C'est pourtant élémentaire : il tient à une révélation qu'on aurait très surement jugée prévisible si c'est un autre réalisateur qui l'avait faite, puisque mise sous notre nez du début à la fin; à l'image de cette course au meilleur tour de magie, Nolan entre dans la course des plus grands twists de l'histoire en dissimulant à peine la simplicité presque banale de sa révélation, qu'il rend sublime par un ironique et maîtrisé jeu de montage et de mise en scène : ce n'est pas tant son écriture seule qui soit géniale, c'est le divin mélange entre scénario, photographie, montage et mise en scène qui donne l'efficacité constante des oeuvres du réalisateur, et les a fait rentrer si rapidement dans l'imaginaire collectif.
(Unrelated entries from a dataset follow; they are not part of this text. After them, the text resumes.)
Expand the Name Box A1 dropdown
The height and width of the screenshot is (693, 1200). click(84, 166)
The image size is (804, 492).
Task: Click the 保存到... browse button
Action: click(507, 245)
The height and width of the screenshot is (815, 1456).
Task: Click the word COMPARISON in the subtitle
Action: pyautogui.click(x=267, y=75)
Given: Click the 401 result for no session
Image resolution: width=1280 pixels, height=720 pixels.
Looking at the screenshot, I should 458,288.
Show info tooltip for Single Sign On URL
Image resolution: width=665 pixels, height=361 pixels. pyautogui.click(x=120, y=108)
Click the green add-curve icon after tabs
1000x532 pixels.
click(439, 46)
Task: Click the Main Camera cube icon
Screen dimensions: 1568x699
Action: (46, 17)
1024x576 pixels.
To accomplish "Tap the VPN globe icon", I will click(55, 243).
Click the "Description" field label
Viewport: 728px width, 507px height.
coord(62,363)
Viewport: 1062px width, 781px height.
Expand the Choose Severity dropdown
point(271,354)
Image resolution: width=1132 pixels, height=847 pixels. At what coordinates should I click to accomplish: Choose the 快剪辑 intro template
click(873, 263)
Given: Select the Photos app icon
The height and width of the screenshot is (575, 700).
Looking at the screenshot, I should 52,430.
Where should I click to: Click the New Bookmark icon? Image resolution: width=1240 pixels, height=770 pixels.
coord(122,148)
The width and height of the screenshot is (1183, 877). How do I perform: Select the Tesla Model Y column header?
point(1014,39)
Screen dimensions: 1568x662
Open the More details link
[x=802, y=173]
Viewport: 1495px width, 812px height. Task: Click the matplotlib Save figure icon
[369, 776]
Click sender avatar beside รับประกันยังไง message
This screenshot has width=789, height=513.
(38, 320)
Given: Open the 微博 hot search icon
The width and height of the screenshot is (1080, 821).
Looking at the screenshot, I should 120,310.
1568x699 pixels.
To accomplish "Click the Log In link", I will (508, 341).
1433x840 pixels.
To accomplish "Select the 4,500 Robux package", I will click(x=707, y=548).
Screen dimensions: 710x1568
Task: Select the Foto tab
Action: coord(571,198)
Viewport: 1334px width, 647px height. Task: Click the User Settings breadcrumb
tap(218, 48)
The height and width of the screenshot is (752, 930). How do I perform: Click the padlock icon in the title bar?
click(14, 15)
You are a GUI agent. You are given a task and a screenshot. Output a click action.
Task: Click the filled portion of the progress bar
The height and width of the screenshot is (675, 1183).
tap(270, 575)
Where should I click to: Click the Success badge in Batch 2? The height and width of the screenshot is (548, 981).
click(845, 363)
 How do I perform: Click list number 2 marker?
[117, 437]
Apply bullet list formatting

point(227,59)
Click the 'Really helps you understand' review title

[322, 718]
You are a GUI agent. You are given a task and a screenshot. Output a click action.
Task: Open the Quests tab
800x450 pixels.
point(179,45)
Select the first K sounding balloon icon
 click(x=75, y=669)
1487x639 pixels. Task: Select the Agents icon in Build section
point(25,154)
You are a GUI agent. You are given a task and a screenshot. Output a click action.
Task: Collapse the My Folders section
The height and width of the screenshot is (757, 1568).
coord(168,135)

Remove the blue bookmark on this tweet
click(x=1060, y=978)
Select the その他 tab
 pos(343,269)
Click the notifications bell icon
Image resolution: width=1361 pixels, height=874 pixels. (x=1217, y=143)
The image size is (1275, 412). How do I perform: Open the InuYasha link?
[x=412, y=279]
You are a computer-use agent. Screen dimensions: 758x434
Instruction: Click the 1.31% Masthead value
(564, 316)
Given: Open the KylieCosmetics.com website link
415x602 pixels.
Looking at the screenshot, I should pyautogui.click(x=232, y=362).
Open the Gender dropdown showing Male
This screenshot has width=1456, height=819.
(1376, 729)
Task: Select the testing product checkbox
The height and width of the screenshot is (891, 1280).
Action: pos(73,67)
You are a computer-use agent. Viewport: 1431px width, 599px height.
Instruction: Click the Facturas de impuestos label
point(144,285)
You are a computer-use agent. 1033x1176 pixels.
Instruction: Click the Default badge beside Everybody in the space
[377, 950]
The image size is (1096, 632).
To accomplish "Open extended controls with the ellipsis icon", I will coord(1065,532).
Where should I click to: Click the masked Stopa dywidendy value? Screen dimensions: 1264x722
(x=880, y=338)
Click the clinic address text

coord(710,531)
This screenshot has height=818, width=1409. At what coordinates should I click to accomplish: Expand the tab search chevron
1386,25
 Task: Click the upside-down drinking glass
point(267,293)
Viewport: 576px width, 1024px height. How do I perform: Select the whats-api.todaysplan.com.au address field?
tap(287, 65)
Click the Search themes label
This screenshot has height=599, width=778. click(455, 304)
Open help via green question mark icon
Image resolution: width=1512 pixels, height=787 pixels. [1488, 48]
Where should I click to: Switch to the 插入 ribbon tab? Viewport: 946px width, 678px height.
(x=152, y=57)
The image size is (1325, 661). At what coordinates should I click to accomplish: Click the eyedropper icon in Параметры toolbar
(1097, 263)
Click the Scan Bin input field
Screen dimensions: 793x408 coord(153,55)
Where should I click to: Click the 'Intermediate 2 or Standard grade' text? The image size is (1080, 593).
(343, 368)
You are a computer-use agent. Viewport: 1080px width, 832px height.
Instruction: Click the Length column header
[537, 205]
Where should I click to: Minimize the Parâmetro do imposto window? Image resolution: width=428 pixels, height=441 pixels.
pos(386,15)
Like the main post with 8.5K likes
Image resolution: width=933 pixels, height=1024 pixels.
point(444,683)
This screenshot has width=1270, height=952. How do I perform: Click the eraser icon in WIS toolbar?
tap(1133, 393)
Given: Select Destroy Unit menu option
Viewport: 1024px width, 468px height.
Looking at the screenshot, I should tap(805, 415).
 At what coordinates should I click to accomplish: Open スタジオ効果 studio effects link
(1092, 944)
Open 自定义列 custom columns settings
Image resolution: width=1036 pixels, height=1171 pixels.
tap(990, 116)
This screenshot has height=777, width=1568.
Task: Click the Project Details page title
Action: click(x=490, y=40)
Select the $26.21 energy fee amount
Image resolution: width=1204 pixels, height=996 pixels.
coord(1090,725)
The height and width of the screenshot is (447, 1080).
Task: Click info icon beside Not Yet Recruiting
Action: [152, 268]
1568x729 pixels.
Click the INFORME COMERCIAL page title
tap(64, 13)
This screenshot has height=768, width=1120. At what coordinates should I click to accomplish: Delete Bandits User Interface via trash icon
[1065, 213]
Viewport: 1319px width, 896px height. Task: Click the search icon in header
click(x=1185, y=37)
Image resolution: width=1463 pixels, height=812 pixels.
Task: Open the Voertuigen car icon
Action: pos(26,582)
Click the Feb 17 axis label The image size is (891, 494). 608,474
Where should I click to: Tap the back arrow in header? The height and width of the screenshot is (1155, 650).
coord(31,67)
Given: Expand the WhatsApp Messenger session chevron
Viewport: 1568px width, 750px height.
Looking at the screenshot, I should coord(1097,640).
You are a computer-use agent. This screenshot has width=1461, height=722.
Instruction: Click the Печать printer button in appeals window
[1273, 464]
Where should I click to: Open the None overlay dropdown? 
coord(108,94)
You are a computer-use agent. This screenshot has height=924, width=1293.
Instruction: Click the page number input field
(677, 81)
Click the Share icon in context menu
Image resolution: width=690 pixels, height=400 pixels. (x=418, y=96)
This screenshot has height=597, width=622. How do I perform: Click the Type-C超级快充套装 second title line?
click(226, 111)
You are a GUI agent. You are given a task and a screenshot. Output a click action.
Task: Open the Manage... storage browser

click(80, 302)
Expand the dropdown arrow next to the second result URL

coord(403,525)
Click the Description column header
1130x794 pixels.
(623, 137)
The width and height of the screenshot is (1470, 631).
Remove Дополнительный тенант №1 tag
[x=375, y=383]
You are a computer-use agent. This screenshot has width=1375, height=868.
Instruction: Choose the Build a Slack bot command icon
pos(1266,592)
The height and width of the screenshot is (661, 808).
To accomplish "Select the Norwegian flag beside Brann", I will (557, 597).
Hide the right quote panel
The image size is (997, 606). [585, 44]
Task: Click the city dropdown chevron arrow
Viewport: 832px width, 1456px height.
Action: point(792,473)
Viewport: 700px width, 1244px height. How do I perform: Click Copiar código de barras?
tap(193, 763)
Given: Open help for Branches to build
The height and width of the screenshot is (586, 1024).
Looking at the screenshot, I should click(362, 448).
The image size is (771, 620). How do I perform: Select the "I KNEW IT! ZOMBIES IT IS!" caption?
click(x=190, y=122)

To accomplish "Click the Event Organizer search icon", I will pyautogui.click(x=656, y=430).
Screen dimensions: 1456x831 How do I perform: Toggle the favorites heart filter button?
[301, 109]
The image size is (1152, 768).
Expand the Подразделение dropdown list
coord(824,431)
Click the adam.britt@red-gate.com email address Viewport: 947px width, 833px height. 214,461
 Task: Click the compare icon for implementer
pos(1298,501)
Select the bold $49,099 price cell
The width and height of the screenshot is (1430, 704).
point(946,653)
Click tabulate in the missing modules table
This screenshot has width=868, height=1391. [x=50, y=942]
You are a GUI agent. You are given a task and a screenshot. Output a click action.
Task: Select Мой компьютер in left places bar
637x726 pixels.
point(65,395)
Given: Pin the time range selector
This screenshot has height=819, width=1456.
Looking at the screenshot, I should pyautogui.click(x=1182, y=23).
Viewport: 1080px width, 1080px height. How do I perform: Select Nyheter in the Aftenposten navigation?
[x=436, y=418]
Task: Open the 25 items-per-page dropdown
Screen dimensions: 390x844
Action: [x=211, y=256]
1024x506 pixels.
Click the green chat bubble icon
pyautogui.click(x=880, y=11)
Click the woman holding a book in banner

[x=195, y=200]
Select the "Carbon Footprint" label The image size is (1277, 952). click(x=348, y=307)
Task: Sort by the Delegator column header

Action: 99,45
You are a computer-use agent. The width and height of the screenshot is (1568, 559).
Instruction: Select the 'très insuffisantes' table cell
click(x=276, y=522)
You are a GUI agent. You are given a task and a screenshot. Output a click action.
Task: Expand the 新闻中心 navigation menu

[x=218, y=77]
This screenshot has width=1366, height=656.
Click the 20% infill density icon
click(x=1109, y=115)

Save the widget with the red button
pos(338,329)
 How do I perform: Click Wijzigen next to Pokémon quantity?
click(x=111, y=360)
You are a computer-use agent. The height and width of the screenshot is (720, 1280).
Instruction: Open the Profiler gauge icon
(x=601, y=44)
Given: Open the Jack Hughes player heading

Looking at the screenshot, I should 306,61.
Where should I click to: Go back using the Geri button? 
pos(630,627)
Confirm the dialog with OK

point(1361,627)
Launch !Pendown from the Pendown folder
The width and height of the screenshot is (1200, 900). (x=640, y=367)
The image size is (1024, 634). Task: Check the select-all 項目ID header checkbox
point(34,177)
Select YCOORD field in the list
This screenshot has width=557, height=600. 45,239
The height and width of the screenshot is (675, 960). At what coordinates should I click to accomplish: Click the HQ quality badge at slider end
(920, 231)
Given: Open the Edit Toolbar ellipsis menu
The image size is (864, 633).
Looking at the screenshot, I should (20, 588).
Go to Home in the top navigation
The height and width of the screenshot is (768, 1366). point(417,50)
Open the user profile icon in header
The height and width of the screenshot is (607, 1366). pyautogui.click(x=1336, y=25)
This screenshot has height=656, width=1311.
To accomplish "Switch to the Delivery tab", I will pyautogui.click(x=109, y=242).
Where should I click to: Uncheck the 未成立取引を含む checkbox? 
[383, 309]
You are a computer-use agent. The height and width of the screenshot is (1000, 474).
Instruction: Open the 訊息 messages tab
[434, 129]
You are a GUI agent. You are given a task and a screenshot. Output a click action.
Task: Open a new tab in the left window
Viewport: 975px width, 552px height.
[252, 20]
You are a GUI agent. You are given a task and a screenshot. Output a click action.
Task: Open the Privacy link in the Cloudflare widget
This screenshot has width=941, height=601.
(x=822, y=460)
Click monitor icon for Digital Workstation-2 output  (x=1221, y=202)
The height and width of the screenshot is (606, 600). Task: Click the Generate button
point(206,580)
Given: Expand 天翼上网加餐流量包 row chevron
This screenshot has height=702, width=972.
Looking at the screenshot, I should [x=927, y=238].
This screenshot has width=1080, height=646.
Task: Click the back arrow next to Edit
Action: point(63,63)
Quand on prend Le Prestige à part, on se rend pourtant compte que ses visuels ne sont pas géniaux non plus : la réalisation de Nolan, toujours en mouvement, stable quelques fois pour nous partager des compositions déjà vues ailleurs ou manquant d'inspiration (la scène de l'enterrement entre dans les deux cas de figure), n'est ni impérissable ni mauvaise; de même pour la photographie de Wally Pfister (réalisateur du catastrophique Transcendance), aux jolis clairs obscurs, aux jolis lumières qui mettent bien en avant la beauté des décors, des costumes, des maquillages.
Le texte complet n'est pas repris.